We are going to use the TryDequeue method which removes the element at the beginning and copies it to the output parameter.

while (persons.TryDequeue(out var person))

The output will be something like:

  • Jesus
  • Diego
  • Pablo
  • Angel
  • Hector

Just what we expected and already knew, ordered elements obtaining the first one from the beginning of the collection at all times.

Now imagine that you want to use another criteria to prioritize the order in which elements appear, regardless of the order in which they are queued.

Let's say that in our example, each person has an age and we want to sort using that criteria.


We can use the new PriorityQueue class for that purpose, use another criteria to prioritize.
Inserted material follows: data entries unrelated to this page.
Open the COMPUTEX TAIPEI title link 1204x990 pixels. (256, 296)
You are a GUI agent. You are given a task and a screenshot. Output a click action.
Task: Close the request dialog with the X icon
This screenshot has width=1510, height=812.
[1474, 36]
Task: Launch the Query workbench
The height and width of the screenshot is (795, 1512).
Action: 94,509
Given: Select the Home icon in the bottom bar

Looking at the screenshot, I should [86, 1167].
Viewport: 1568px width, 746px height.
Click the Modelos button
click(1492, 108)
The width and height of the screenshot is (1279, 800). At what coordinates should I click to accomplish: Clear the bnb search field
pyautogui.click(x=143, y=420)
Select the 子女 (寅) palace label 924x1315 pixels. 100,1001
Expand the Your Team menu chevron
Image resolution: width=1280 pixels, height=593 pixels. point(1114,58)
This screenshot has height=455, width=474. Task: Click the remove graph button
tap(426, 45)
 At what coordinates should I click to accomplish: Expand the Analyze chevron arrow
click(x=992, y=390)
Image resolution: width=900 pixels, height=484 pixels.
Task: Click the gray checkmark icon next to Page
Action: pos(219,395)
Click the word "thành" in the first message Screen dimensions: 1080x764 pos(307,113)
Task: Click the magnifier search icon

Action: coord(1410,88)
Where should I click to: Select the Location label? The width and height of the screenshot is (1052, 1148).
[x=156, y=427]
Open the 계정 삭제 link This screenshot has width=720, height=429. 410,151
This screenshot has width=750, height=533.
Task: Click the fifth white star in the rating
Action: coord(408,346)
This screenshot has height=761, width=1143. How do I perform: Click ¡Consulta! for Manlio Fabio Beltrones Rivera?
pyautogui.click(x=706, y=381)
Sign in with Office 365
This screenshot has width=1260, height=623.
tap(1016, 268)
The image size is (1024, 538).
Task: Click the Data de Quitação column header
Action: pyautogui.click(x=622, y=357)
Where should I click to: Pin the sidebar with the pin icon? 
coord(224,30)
We add several people to a PriorityQueue:

var prioritizedAgents = new PriorityQueue();

prioritizedAgents.Enqueue(new Person() { Name = "Jesus" }, 44);
prioritizedAgents.Enqueue(new Person() { Name = "Diego" }, 32);
prioritizedAgents.Enqueue(new Person() { Name = "Pablo" }, 50); 
prioritizedAgents.Enqueue(new Person() { Name = "Angel" }, 34);
prioritizedAgents.Enqueue(new Person() { Name = "Hector" }, 27);

As we can see in the previous example, the type to be added to the queue and a second type, which will be used for prioritization, are specified.

In our case we have a queue of people and the priority is the age where int is used.

while (prioritizedAgents.TryDequeue(out var person, out var age))
    Console.WriteLine($"{person.Name}, age {age}");

What's the score?

  • Hector, age 27
  • Diego, age 32
  • Angel, age 34
  • Jesus, age 44
  • Pablo, age 50

People were sorted by age. Therefore, you have to consider the order relative to how they were added to the queue. When prioritizing, a lower value gives a higher priority.

Of course, the type used to define the priority does not have to be a number; can be anything that implements IComparer.

This is an excellent novelty for problems in which the data structures are processed according to the order and also another parameter that gives priority.